Some things don’t go out of fashion. The woman TT applicant didn’t understand the form and proper behavior. She did not show that she was taking it seriously enough, in my opinion.

It is clear to me that you have absolutely no clue about what is considered professional behavior in American universities today. In fact, I have a hard time believing that YOU believe much of what you’re saying.

Well, the offer was withdrawn. It’s more likely that I am right than you are, nicht wahr? You have to act like you actually want the job and give a damn. She was all about ‘ME’.

It is possible that this institution is very conservative, and she clearly did not fit in. It never hurts to be *more *formal when in doubt.

I work in a university now and I’ve hired people in the past, and I think the problem is that she was too formal, sending an email rather than picking up the phone. What you describe as the university environment has little (maybe even nothing) in common with my experiences here.

The offer was withdrawn and thus any outlandish fictional social etiquette standard you pull out of an 18th century novel is more likely correct than I am?

No. Nope. Since you seem to prefer randomly sprinkled German phrases, gar nicht.

What’s far more likely is that there was a sexist asshole in the executive suite who felt his manhood shrivel at the idea of such a woman asserting herself and was unable to achieve erection until he had punished her and banished her from the college.

Now, there is no reason to believe that what I said there is true, but it is far more likely than the fantasy of Edwardian etiquette and letters written with a quill and doctors of philosophy tugging on their forelocks that you have dreamed up.

What is your department? These things matter!

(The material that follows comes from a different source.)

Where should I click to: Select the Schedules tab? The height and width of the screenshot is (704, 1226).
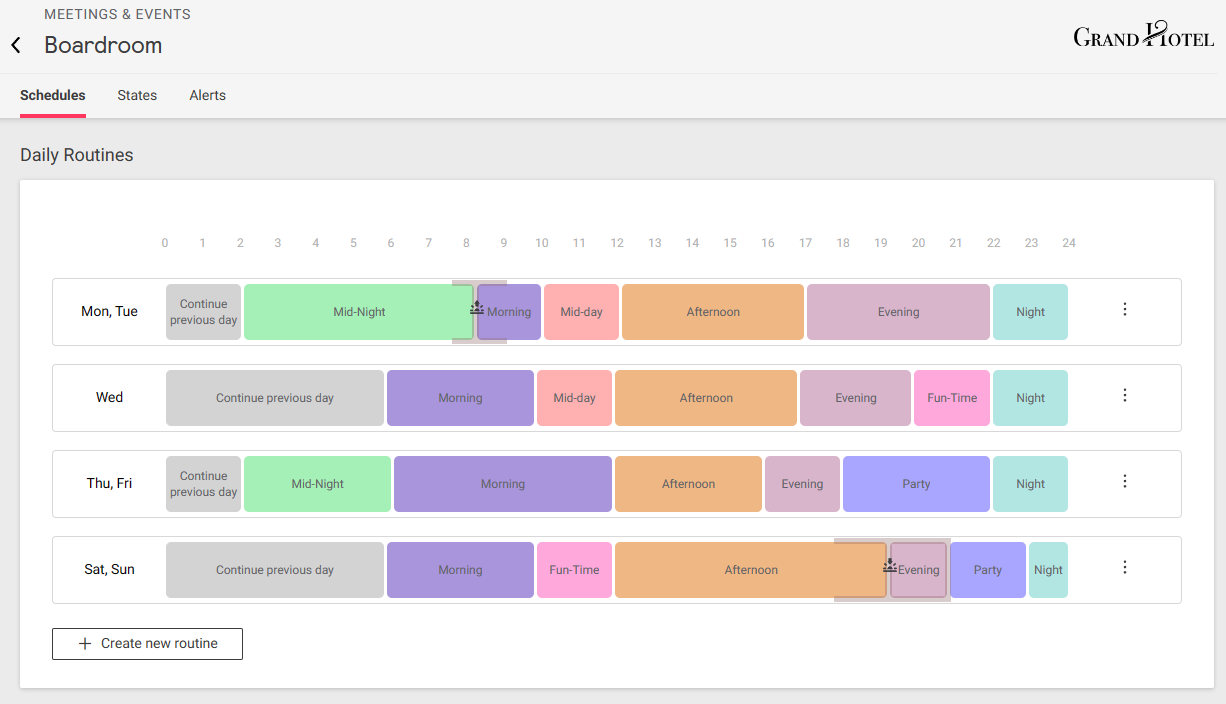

I don’t think so. Unmöglich.

It doesn’t matter what department Enginerd is in, because I would guess that philosophy departments tend to be the most informal departments on the typical university campus.

That’s not saying much–particularly formal formality is really only noticeable, in my experience, in business and law schools anyway.

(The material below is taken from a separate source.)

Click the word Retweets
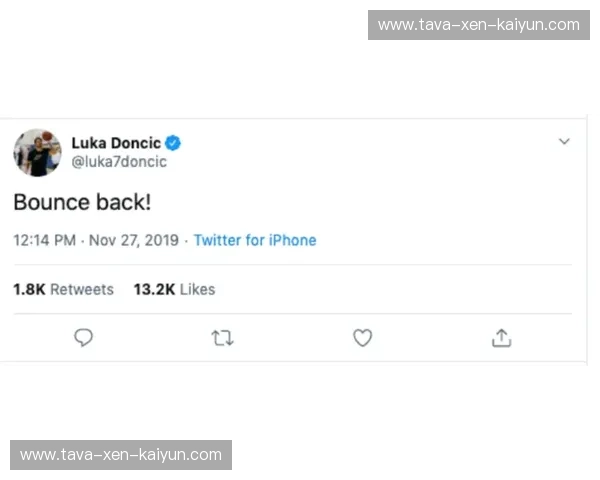The width and height of the screenshot is (600, 480). tap(82, 289)
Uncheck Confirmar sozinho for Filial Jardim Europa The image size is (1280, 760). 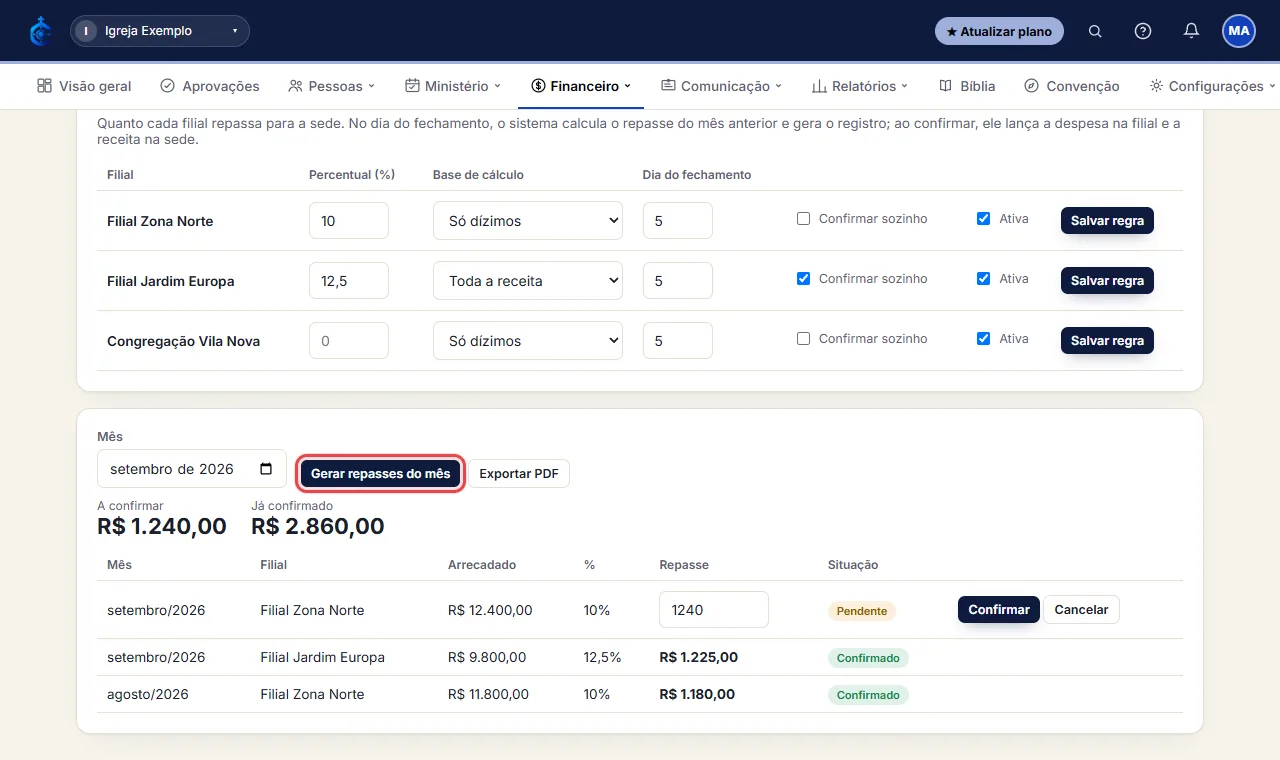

I’ve been in either geology or civil engineering departments, depending on the institution.

But the people hiring her may not all be from her department. And she’s not in the department yet. The initiation process is separate, and more formality may be expected, just like into a fraternity.

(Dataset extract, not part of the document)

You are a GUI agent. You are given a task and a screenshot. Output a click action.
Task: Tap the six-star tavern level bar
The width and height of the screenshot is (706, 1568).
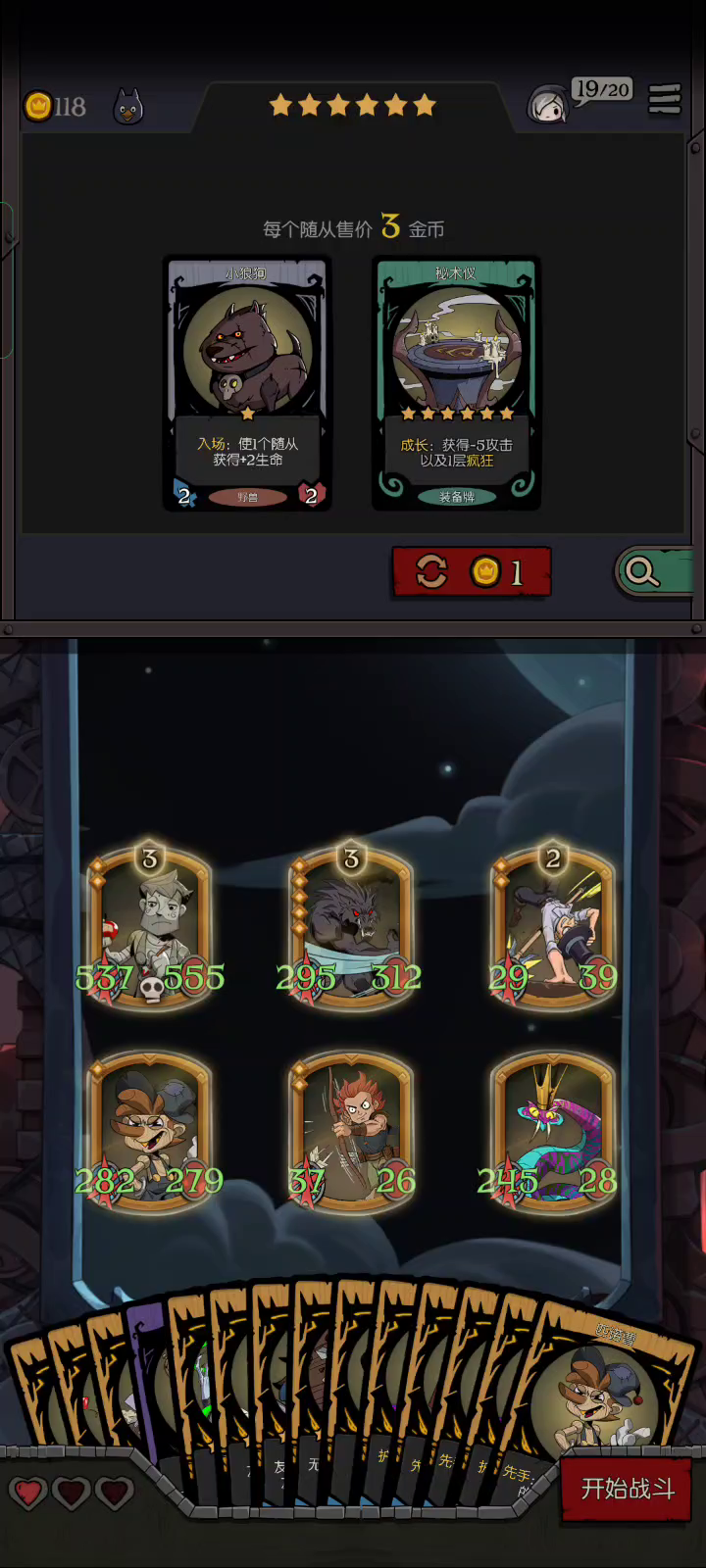click(352, 105)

And the people hiring her might be time travelers from an alien colony far, far into the future where using your tail to grasp your clay tablet and stylus is as horrifying a breach of etiquette as murdering your grandmother is to us today.

I am assuming that several people are involved, and not all from that department. Deans and others are involved in hires. And to repeat: there is a difference between being in the department and getting hired.

Keep repeating it! Maybe that’ll make it true.

There was nothing at all unprofessional or impolite about her counteroffer.

You may be content to make sweeping generalizations based on one data point. I’m not.

But the point that she could have researched the standard policies is a valid one. It might have saved her the position.

College: we want to hire a teacher
AppliCAN’T: well I don’t want to teach that much, and I need time off for this and that.
College: Never mind

I’m not seeing a problem. I sure as hell would not hire a teacher that doesn’t want to teach.

But that’s not what happened. You skipped the part where they evaluated her against all other candidates and then offered her the job. At that point you are way beyond the “generally fit for this position” stage and into the “now finalize the details” stage.

Bottom line is she didn’t want to teach as much as the other profs, wanted to be paid more (which makes her effective pay even higher), wanted time off etc.

I have hired people in the private sector and an appliCAN’T like this would never get hired by me. She is squarely in the never mind, don’t call us we will call you territory.

You have zero factual basis for either of those conclusions.

And your use of the pejorative “applican’t” reveals that you are creating these impressions of this person entirely based on your personal prejudices.